Over the past few years, it has been infected by a faction that is more of a psychological protest than a practical, governing alternative. The members of this movement do not accept the logic of compromise, no matter how sweet the terms. If you ask them to raise taxes by an inch in order to cut government by a foot, they will say no. If you ask them to raise taxes by an inch to cut government by a yard, they will still say no.
The members of this movement do not accept the legitimacy of scholars and intellectual authorities. A thousand impartial experts may tell them that a default on the debt would have calamitous effects, far worse than raising tax revenues a bit. But the members of this movement refuse to believe it.
The members of this movement have no sense of moral decency. A nation makes a sacred pledge to pay the money back when it borrows money. But the members of this movement talk blandly of default and are willing to stain their nation’s honor.
Brooks goes on to condemn the Tea-fueled GOP's monomaniacal obsession with taxes; they "have no economic theory worthy of the name," but only a "sacred fixation" on tax rates. Worst of all, their intransigence has only made Democrats, at long last, less willing to compromise. But at this moment, Brooks clearly believes that the ultimate burden of compromise lays on Republicans, who must show whether they are "a normal conservative party or an odd protest movement that has separated itself from normal governance, the normal rules of evidence and the ancient habits of our nation."
But Brooks's tirade begs a few questions.

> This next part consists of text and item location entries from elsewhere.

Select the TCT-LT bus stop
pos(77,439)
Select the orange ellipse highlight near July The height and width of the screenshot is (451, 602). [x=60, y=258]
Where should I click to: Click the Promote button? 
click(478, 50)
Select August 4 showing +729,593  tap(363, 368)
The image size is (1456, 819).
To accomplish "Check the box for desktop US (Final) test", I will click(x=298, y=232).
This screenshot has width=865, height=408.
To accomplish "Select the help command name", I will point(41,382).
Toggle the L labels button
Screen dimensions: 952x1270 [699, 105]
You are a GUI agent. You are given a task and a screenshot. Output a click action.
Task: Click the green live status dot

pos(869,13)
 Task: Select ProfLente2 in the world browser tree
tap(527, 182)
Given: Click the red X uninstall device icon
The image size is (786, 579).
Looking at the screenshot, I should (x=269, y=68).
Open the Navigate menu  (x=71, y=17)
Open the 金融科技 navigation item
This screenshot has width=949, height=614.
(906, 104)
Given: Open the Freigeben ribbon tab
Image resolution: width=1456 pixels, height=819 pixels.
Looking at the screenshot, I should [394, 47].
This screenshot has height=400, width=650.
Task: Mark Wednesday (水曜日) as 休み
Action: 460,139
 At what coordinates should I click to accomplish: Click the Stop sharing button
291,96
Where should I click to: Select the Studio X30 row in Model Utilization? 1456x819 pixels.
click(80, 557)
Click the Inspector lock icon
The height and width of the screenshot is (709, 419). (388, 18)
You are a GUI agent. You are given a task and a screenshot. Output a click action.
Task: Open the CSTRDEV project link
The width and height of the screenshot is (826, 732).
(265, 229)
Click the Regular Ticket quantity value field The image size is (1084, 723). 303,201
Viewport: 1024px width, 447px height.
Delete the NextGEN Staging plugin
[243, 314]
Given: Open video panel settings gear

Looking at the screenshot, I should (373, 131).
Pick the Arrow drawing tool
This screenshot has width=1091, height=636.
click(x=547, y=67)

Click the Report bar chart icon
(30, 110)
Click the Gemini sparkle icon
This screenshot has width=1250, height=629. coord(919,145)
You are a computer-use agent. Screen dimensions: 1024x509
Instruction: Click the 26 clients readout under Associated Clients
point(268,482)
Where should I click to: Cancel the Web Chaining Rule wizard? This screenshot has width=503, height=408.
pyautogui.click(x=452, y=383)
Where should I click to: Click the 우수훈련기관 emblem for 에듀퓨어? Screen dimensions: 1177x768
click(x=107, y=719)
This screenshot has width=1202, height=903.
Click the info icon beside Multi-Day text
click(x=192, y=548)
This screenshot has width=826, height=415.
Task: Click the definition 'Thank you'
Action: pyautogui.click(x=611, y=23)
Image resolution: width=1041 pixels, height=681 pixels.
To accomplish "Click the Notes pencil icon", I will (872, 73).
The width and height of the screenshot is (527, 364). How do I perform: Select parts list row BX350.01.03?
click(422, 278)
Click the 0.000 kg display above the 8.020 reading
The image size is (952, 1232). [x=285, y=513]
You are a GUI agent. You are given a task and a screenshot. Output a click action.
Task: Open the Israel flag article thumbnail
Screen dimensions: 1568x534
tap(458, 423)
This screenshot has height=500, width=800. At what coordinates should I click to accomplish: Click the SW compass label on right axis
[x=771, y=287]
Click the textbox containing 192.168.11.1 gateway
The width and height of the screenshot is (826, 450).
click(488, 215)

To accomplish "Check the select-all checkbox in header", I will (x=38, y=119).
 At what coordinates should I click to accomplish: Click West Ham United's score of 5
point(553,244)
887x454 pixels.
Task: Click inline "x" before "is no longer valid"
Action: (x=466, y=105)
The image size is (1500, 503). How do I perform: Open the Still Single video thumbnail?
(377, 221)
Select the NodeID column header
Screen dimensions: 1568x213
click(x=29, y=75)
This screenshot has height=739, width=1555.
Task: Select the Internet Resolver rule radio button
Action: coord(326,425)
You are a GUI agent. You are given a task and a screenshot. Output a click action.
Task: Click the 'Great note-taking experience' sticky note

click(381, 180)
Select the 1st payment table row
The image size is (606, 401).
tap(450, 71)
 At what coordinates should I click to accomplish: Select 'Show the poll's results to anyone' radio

What is a "normal" party, let alone a normal conservative party? Normal conservatism might be an easier call. Brooks, as a moderate, expects conservatives to be pragmatic rather than dogmatic, as conservative parties were in Europe and America for much of modern times. Pragmatic conservatives, presumably, would take the deal the Republicans have been offered instead of insisting on an all-or-nothing position on taxes. Fine. But what is a "normal party?" Brooks's notion seems to have something to do with "normal governance," which, as for many liberals, is a matter of constant bargaining and compromises on pragmatic principles. The Republicans have been rendered abnormal, almost to the point of dishonor, by an odd, "psychological" protest movement. But leave aside your opinion of the Tea Party movement -- which, I must note, Brooks doesn't mention by name. In our representative form of government, isn't this "psychological" phenomenon entitled to representation in Congress as long as it can draw enough votes? And wouldn't any movement embittered against "business as usual" seems just as abnormal to Brooks? While I may distrust ideology in general, it doesn't follow that everyone must be prepared to compromise on everything. Protest movements are founded on a feeling that conditions are intolerable in some way, so a note of intolerance in political debate is probably inevitable -- as Tea Partiers can attest from either the receiving or the firing line. Any other radical movement that gains traction in the future should expect to be accused of similar intolerance, irresponsibility, etc. These are standard establishment slurs against radicals, and while every radical must be judged objectively by his words and deeds, the case against him is not proved by establishment anger alone.
Brooks's real problem seems to be that a "protest movement" has apparently taken over a "practical governing alternative." But whose fault is that? Tea Partiers themselves are in large part to blame for their typical desire for a short cut to power. From their perspective, the rage of a David Brooks only proves the wisdom of their strategy, since "taking over" the GOP has given them a potential to paralyze the government that they most likely would not have enjoyed as a third party. But if Republicans feel discomfited now by TP pressure, they did not anticipate such discomfiture while urging them to join forces with the GOP, the TPs' supposed natural home, over the past two years. If TP taxophobia makes life difficult for Republican leaders, they have themselves to blame. But this Republican crisis may compel a more nuanced analysis of how Bipolarchy works. For some time, my preferred argument has been that opting into the two-party system in the hope of "taking over" one of the major parties eventually neutralizes insurgency as the insurgents bump against the party apparatus's imperatives of fundraising and "responsible" governance. But if Brooks is right about the Republican crisis, that may prove that Bipolarchy also handicaps politics by empowering radicals beyond their actual numerical strength. In this scenario, all a radical "protest" faction has to do is grow big enough to become a "base" in order to have leverage over the entire apparatus of a major party. Bipolarchy offers not only a short cut to power but also a force-multiplier that could give a faction influence far beyond its actual numbers -- and that is no more desirable in representative democracy than a system that blocks radicals from having any distinct voice at all.
The main reason Bipolarchy offers a short cut to power is because most Americans still refuse to vote independently -- which is the reason insurgents so often seek a short cut to power in the first place. As long as that remains true, radicals will still have a strong incentive to attempt a major-party takeover instead of building an independent party movement. It may be that voters will have to change their habits before politicians will, but that might require people to make their desires known outside the auspices of partisanship -- to reassert democracy in its plainest form.